Recently a few blogs have referred to a piece describing the evolution of Windows Media Center. After Microsoft bought WebTV, the product evolved into a very mature, robust, and downright delicious application known as Windows Media Center (The Vista version is commonly termed “VMC”).

Meanwhile it seems two other Microsoft teams were busy developing two other Windows media applications. The Windows Media Player (which first appeared in, what, Windows 3.0?) has evolved into a very nice mp3 library and video file player. Meanwhile Microsoft developed another team meant to tackle the music market’s biggest entity, iPod/iTunes. This team introduced the Zune line of players two years ago. The robust players are nice and boast something Apple doesn’t, a full-service subscription service (like Rhapsody’s fantastic service).
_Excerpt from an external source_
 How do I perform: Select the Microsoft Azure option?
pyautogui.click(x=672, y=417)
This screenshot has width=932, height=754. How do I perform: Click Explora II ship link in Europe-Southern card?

However, they require their own desktop media software.

So, for a person using a Zune and VMC in their lives, they have to use three separate pieces of software that contain many redundant features. I would like to see Microsoft roll up all of their media players into one umbrella: Media Center. Get rid of stand-alone Windows Media Player and Zune software and make them subsets of VMC. Put the Zune store (containing music subscription and purchase outlets as well as TV and Movie Rentals) inside of VMC. The Zune subscription service could be a no-brainer if it could be accessed by all extenders on the VMC’s network + up to 3 Zune Portables. Finally, have two VMC viewing modes: 2ft (“Desktop”) and 10ft (“Theater”). The Desktop mode would essentially be the quick-loading Windows Media Player branded under VMC, but would contain the current Zune store. The Theater mode could offer media browsing and purchasing, but would be more specialized for playing already-obtained music, like VMC currently does.

By wrapping up all of these services into one umbrella that appears on everyone’s copy of Windows, users could have a completely vertically integrated, logically arranged solution that the average person could easily understand.